Here come three songs that turn the spotlight on the voice of I.V. Webb – exile of New York City who landed in London with nothing but her immense, soulful voice and a catalogue of poetry and tunes that amplify emotions to levels of intensity you don’t just hear, but feel – the pain that’s the dark flip-side of joy, the longing that can’t be erased by passing time, and the urgency of deep love. This is a voice that evokes equally the cadences and, more importantly, the spirit of female icons such as Sandy Denny, Patti Smith and Chrissie Hynde – but who needs comparisons when you’re dealing with the incomparable. Just listen…
“Silence took all the words away; the laughter has died into space” Speechless, its subdued, slide and mournful strings evoking shades of Dylan’s ‘Desire’, is a masterpiece of controlled tension – what could have been a howl of anguish and bewildered dispossession is instead a steeled statement, the sound of spirit near-silently slipping away into the night.

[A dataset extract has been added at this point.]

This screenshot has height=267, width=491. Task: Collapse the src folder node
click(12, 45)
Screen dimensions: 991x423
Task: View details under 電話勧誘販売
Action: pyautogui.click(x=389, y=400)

“I miss you baby, miss your ghost; what you used to be haunts me still; I long to feel the same, without the pain” Stars is a phenomenal mixture of flavours, echoing both the bitter folk tones of the Velvet Underground and the Celtic romance of Shane MacGowan’s finest songwriting; the song the testimony of the one left standing after all the other dominoes have tumbled; a defiant challenge.
“All I want for you to say, is can I stay” Last Goodbye is a plaintive. Waves and peaks of externalised emotion and sound crash down and bare the valedictory and salty scent of a tear in the breeze. Ultimately, this moment will uplift you because this end signals the beginning…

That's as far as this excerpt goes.